The agenda would be aimed at developing an informed citizenry who can demand accountability from elected officials and the entrepreneurial class. Dresser believes this is a practical goal, involving fundamental changes in attitudes and outlooks that will lead to a truly democratic and more equitable society. The agenda lists 10 critical points, each beginning with the refrain, “beginning today….” For example, “Beginning today, I will understand that voting is an essential, crucial and fundamental right,” and that this right should be exercised with great forethought and responsibility.
This is not a book for those uninitiated in the intricacies of Mexican society and politics, nor for those who are defensive about Mexico and its place in the world. And it will disappoint those looking for a good news story to counterbalance the steady stream of bad news about crime and violence. But it is a message of hope, and as such it will be invaluable to those honestly wrestling with the complexities of Mexico and to those rooting for this great nation to succeed and take its rightful place on the global stage.
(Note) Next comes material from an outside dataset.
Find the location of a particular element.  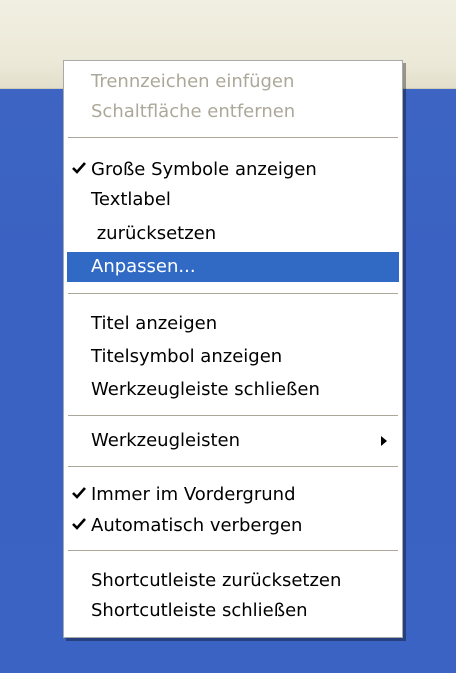

submenu-arrow-icon is located at coordinates (384, 441).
There are no sugar-coated magic pills offered by Dr. Dresser; instead she offers the hard truths that must be confronted before any recovery program is possible.
The translation of the title (My Country) gives insight into Dresser’s deeper purpose in writing the book. She sees the citizen as critical for the future of the country; Mexicans must assume their civic responsibility and work to change current reality. While the book does not pull punches about the corruption and mediocrity of Mexican leadership, it takes ordinary citizens to task for allowing their country to be overrun by “kleptocrats.” Dresser believes Mexicans must take ownership of their country, and, through her 10-point roadmap, throw off the shackles that have held the country back.
Dresser outlines an important agenda that is post-partisan at its core and returns to the foundational notions of citizenship and responsibility as the source of strength in society—that same source of strength that inspired the change of power in 2000. It is a tough message, to be sure, but one that may just save Mexico from its own worst instincts.